Les associations sont devenues essentielles aux politiques sociales de l’État mais elles doivent faire face à des défis croissants.

Face à l’intensification des inégalités, au besoin croissant d’accompagnement de bénéficiaires et à une masse d’informations qui devient de plus en plus complexe à gérer, il est nécessaire de créer une politique publique qui encourage l’innovation.

Avec 45% de financements publics, la concurrence pour l’obtention de ces subventions s’intensifie, avec des financeurs de plus en plus exigeants en ce qui concerne le retour sur investissement social (SROI).

Alors que les citoyens et les entreprises ont intégré le numérique dans leurs quotidiens (FranceConnect, Mon espace santé…), les organismes publics et les acteurs de la philanthropie et du secteur non lucratif n’ont pas encore effectué cette transition vers le numérique. Cette évolution se révèle cruciale pour relever les défis actuels et futurs dans le domaine associatif.

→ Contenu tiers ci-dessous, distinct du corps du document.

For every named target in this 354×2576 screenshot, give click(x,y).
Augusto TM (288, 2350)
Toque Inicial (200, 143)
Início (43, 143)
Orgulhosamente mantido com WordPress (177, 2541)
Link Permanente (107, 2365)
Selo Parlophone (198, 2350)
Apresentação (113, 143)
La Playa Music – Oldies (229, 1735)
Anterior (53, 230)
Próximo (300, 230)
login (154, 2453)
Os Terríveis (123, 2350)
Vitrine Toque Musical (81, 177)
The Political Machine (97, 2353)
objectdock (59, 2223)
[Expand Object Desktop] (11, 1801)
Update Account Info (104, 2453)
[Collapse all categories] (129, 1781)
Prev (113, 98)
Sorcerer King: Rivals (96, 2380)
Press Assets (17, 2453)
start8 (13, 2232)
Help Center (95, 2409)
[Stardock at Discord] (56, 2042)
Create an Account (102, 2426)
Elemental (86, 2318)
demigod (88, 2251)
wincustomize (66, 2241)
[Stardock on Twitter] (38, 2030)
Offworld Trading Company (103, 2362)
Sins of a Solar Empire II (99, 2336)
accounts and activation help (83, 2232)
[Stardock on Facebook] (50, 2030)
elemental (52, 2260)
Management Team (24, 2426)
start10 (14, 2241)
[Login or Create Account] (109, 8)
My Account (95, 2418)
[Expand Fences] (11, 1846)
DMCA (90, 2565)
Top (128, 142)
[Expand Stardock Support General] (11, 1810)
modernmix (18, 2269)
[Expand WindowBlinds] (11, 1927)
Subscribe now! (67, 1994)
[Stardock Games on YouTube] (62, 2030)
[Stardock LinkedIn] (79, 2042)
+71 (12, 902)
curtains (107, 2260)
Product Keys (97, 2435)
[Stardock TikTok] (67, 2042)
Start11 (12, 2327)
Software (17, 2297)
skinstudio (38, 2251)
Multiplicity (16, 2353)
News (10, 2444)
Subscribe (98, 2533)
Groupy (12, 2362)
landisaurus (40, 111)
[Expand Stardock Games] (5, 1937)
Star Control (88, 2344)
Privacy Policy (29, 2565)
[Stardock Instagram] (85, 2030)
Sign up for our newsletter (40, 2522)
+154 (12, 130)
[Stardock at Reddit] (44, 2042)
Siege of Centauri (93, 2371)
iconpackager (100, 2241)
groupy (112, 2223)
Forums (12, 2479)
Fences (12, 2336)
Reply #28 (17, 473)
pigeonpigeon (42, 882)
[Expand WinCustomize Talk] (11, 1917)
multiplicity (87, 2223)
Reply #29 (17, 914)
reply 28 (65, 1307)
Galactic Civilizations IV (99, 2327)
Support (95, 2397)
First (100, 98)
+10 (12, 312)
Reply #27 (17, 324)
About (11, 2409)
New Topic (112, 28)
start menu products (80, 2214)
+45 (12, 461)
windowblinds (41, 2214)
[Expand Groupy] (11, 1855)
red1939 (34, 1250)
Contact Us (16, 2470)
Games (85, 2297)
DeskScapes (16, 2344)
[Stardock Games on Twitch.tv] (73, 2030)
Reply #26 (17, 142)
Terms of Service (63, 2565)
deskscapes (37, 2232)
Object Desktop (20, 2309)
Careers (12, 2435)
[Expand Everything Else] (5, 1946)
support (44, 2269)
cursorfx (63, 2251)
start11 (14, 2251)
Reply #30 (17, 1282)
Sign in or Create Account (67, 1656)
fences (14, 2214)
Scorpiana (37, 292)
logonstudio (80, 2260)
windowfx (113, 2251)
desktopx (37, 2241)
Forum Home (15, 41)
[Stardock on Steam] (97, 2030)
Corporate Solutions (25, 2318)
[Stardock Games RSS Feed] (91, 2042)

La succession des crises sanitaire, économique, sociale et climatique ont par ailleurs contraint les associations à se numériser de manière contrainte et forcée. 

 

Malgré les stratégies gouvernementales comme 1jeune1solution (Mentorat…) ou le 4ème Programme d’Investissements d’Avenir visant à répondre à ces enjeux, le secteur associatif est confronté à un défi majeur : celui d’industrialiser ses meilleures pratiques et de s’organiser pour s’adapter à grande échelle. 

 

Plusieurs obstacles empêchent les associations de revoir leurs pratiques organisationnelles et d’investir dans le numérique. Le manque d’accompagnement et d’outils adaptés, ainsi que les financements qui mettent l’accent sur le bénéficiaire au détriment des outils pour les accompagner, en font partie. Dans ce contexte, les financeurs ont un rôle clé à jouer : il est essentiel de mettre en place des mesures incitatives et des dispositifs d’aide pour encourager les associations à investir dans leur transition numérique.

En soutenant le secteur associatif, nous leur permettons de continuer à jouer un rôle essentiel dans l’amélioration des politiques sociales et de déployer leur potentiel et d’amplifier leur action.

Nos constats

  • Les pratiques organisationnelles
    La standardisation des pratiques et l’inflation réglementaire contraignent les acteurs de l’ESS à adapter leur organisation, souvent éclectique. Cette adaptation implique notamment de faire preuve d’agilité, de mettre en place des mesures de résultats ou d’entrer en concurrence avec d’autres associations.

    Nous soulignons l’importance d’harmoniser les modes organisationnels pour accompagner un nombre croissant de bénéficiaires.

    Cependant, certaines organisations de l’ESS ont des réticences vis-à-vis de cette approche, craignant que l’harmonisation et la numérisation des pratiques ne les éloignent de leur mission première et de leur attachement aux territoires et les rapprochent trop du monde des entreprises traditionnelles.

    Pourtant, il est crucial que le numérique et l’agilité soient placés au cœur de la stratégie et cette transformation doit s’opérer à toutes les strates en étant portée par la direction jusqu’aux équipes terrain.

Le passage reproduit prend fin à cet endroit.